▶ Exercise input
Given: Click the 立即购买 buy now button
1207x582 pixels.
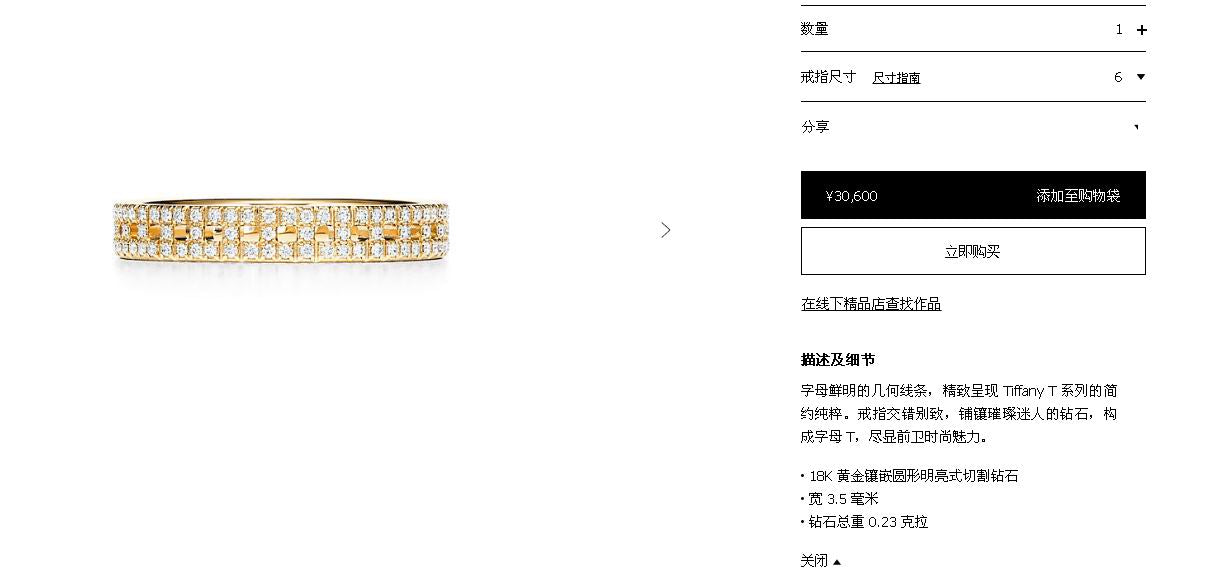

--

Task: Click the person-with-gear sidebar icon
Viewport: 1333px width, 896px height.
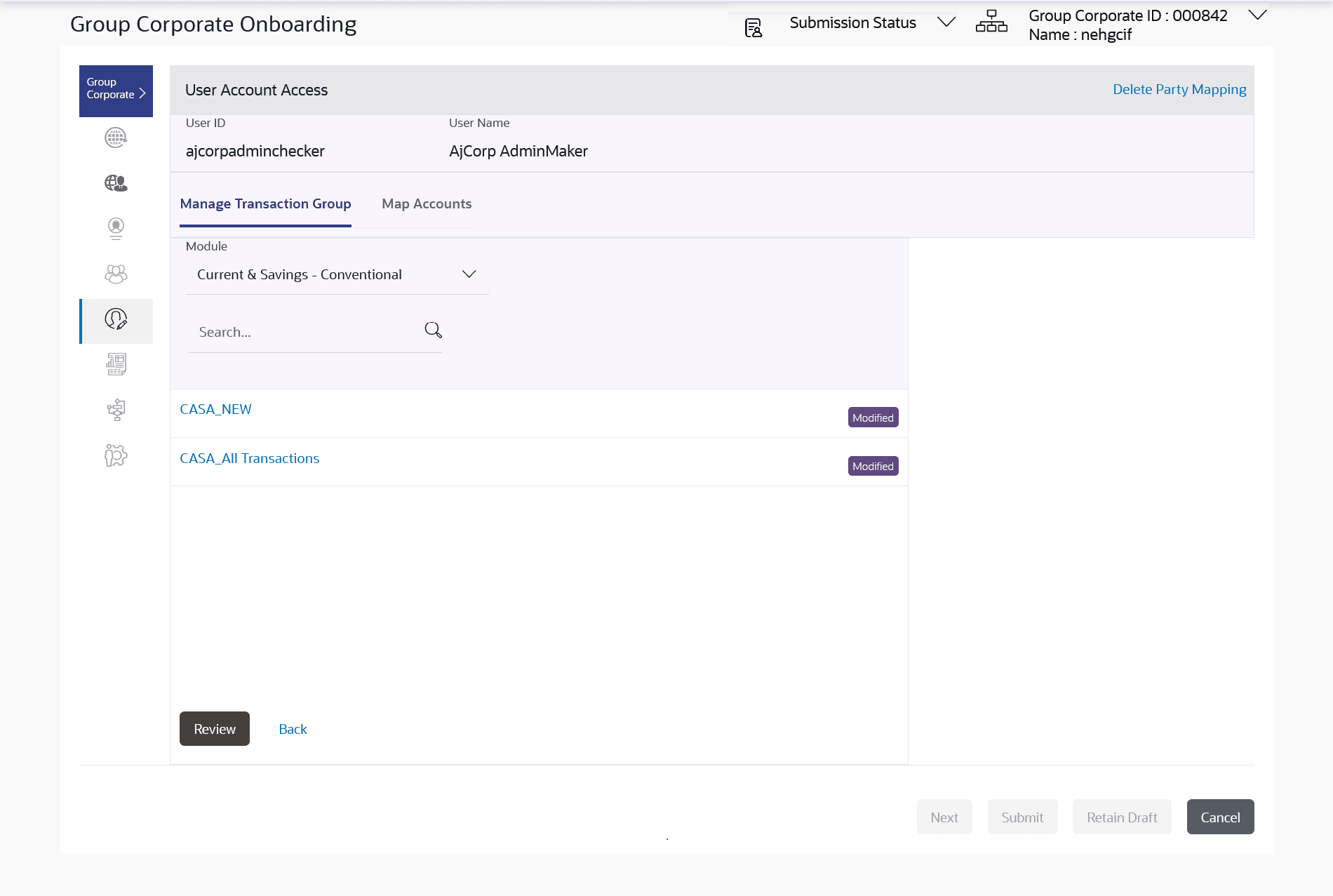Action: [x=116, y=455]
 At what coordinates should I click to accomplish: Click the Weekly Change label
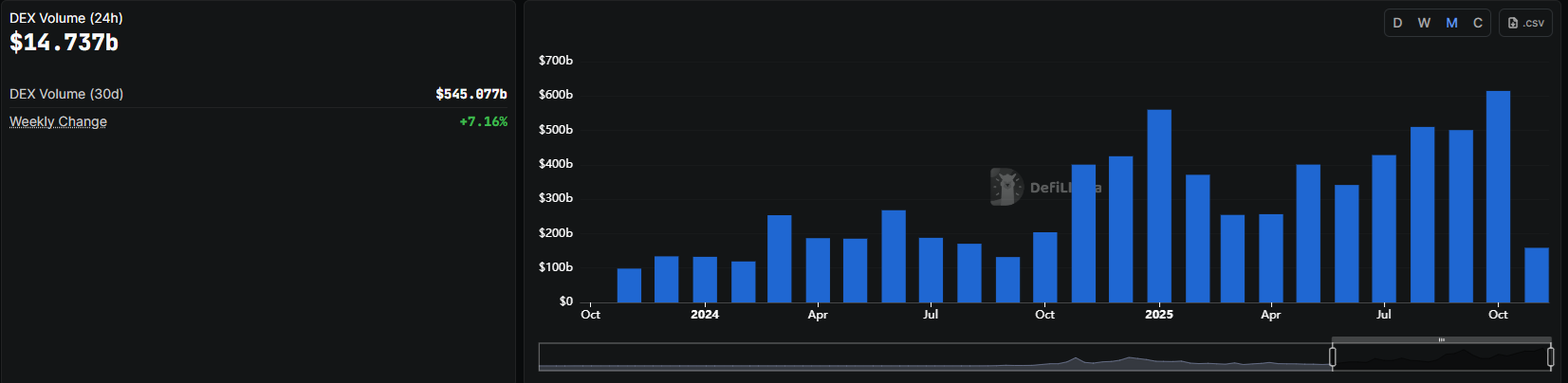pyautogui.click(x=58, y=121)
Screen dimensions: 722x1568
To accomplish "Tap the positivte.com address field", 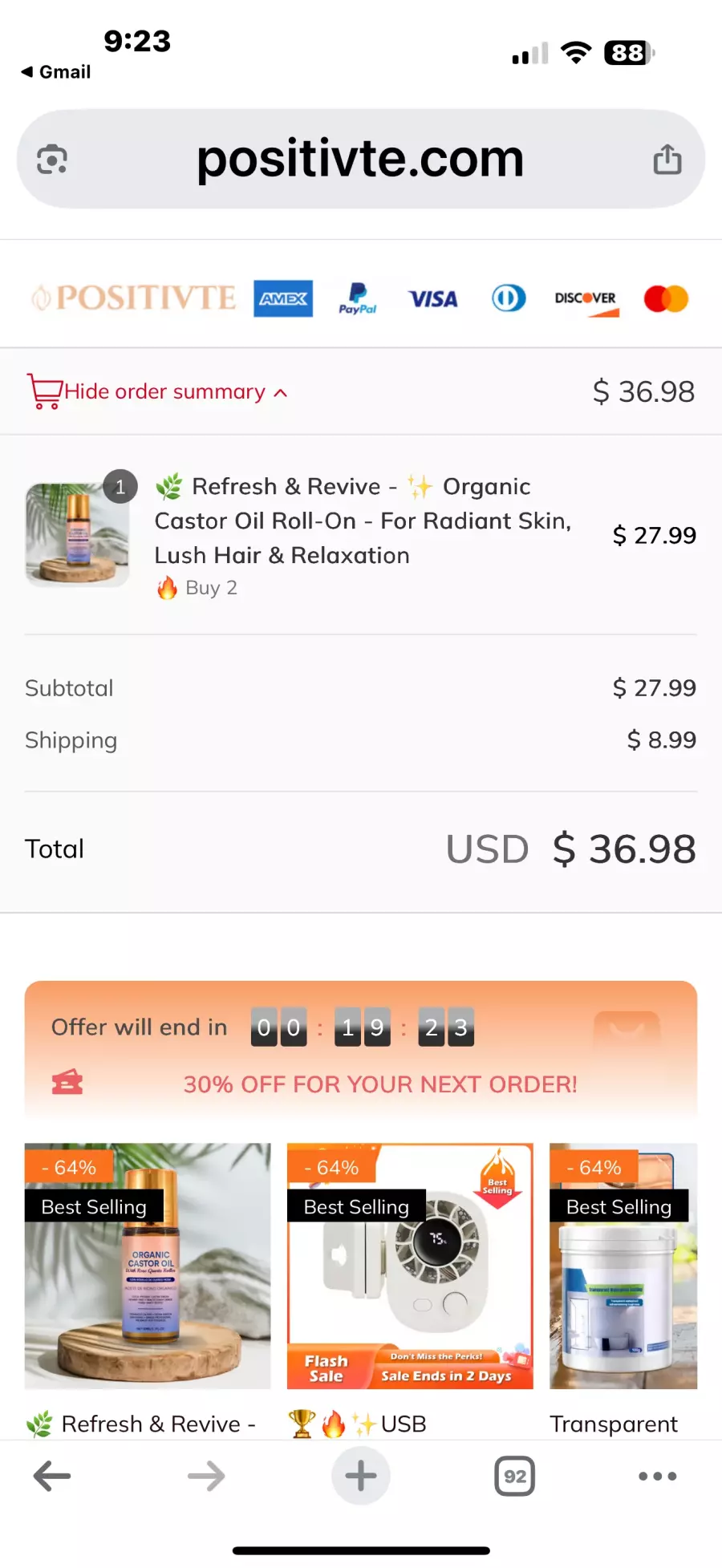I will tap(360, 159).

▶ Work required
From the data above, output only the lines between the line containing "Given: Click the 立即购买 buy now button" and the line containing "1207x582 pixels.", inclusive, exactly as written.

▶ Your response
Given: Click the 立即购买 buy now button
1207x582 pixels.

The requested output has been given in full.